Exercise:
Reproduce all records verbatim.

Data provided:
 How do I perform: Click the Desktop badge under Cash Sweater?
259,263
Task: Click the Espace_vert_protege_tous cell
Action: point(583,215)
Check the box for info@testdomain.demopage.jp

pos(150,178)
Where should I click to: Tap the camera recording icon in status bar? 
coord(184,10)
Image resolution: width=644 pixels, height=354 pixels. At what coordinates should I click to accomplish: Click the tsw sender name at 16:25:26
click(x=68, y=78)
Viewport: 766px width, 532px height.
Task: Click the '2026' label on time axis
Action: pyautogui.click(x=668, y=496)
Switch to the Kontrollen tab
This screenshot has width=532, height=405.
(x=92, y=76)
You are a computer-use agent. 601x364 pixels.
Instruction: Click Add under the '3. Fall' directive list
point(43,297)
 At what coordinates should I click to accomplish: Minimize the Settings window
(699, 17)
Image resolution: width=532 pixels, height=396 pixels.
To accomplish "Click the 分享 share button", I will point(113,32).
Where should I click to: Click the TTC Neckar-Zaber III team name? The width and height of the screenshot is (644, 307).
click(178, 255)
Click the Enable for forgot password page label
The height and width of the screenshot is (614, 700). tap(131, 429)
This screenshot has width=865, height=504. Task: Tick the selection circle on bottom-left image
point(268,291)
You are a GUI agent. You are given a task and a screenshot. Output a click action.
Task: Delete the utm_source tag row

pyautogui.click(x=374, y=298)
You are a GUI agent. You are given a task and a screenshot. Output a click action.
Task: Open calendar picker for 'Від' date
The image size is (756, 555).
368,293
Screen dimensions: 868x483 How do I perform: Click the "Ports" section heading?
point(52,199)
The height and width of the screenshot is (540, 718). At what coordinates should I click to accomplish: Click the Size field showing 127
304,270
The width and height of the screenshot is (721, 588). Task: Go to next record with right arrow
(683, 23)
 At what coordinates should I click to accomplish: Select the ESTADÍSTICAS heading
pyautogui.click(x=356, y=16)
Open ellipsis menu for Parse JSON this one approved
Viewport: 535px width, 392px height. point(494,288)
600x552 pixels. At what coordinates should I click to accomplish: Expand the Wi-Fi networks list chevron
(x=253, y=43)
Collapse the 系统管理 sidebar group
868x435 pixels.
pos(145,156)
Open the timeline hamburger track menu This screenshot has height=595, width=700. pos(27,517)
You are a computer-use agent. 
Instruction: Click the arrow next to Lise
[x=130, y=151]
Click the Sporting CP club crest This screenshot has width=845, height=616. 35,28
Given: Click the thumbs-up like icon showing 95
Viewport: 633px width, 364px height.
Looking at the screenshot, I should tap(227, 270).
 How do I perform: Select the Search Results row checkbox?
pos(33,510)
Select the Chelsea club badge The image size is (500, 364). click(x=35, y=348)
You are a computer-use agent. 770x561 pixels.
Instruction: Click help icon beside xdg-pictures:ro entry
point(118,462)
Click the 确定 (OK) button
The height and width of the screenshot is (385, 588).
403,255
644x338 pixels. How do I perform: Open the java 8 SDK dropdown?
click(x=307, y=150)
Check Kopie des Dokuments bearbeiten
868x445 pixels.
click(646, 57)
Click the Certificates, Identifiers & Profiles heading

Solution to this exercise:
 How do I perform: Click the Desktop badge under Cash Sweater?
259,263
Task: Click the Espace_vert_protege_tous cell
Action: point(583,215)
Check the box for info@testdomain.demopage.jp

pos(150,178)
Where should I click to: Tap the camera recording icon in status bar? 
coord(184,10)
Image resolution: width=644 pixels, height=354 pixels. At what coordinates should I click to accomplish: Click the tsw sender name at 16:25:26
click(x=68, y=78)
Viewport: 766px width, 532px height.
Task: Click the '2026' label on time axis
Action: pyautogui.click(x=668, y=496)
Switch to the Kontrollen tab
This screenshot has width=532, height=405.
(x=92, y=76)
You are a computer-use agent. 601x364 pixels.
Instruction: Click Add under the '3. Fall' directive list
point(43,297)
 At what coordinates should I click to accomplish: Minimize the Settings window
(699, 17)
Image resolution: width=532 pixels, height=396 pixels.
To accomplish "Click the 分享 share button", I will point(113,32).
Where should I click to: Click the TTC Neckar-Zaber III team name? The width and height of the screenshot is (644, 307).
click(178, 255)
Click the Enable for forgot password page label
The height and width of the screenshot is (614, 700). tap(131, 429)
This screenshot has width=865, height=504. Task: Tick the selection circle on bottom-left image
point(268,291)
You are a GUI agent. You are given a task and a screenshot. Output a click action.
Task: Delete the utm_source tag row

pyautogui.click(x=374, y=298)
You are a GUI agent. You are given a task and a screenshot. Output a click action.
Task: Open calendar picker for 'Від' date
The image size is (756, 555).
368,293
Screen dimensions: 868x483 How do I perform: Click the "Ports" section heading?
point(52,199)
The height and width of the screenshot is (540, 718). At what coordinates should I click to accomplish: Click the Size field showing 127
304,270
The width and height of the screenshot is (721, 588). Task: Go to next record with right arrow
(683, 23)
 At what coordinates should I click to accomplish: Select the ESTADÍSTICAS heading
pyautogui.click(x=356, y=16)
Open ellipsis menu for Parse JSON this one approved
Viewport: 535px width, 392px height. point(494,288)
600x552 pixels. At what coordinates should I click to accomplish: Expand the Wi-Fi networks list chevron
(x=253, y=43)
Collapse the 系统管理 sidebar group
868x435 pixels.
pos(145,156)
Open the timeline hamburger track menu This screenshot has height=595, width=700. pos(27,517)
You are a computer-use agent. 
Instruction: Click the arrow next to Lise
[x=130, y=151]
Click the Sporting CP club crest This screenshot has width=845, height=616. 35,28
Given: Click the thumbs-up like icon showing 95
Viewport: 633px width, 364px height.
Looking at the screenshot, I should tap(227, 270).
 How do I perform: Select the Search Results row checkbox?
pos(33,510)
Select the Chelsea club badge The image size is (500, 364). click(x=35, y=348)
You are a computer-use agent. 770x561 pixels.
Instruction: Click help icon beside xdg-pictures:ro entry
point(118,462)
Click the 确定 (OK) button
The height and width of the screenshot is (385, 588).
403,255
644x338 pixels. How do I perform: Open the java 8 SDK dropdown?
click(x=307, y=150)
Check Kopie des Dokuments bearbeiten
868x445 pixels.
click(646, 57)
Click the Certificates, Identifiers & Profiles heading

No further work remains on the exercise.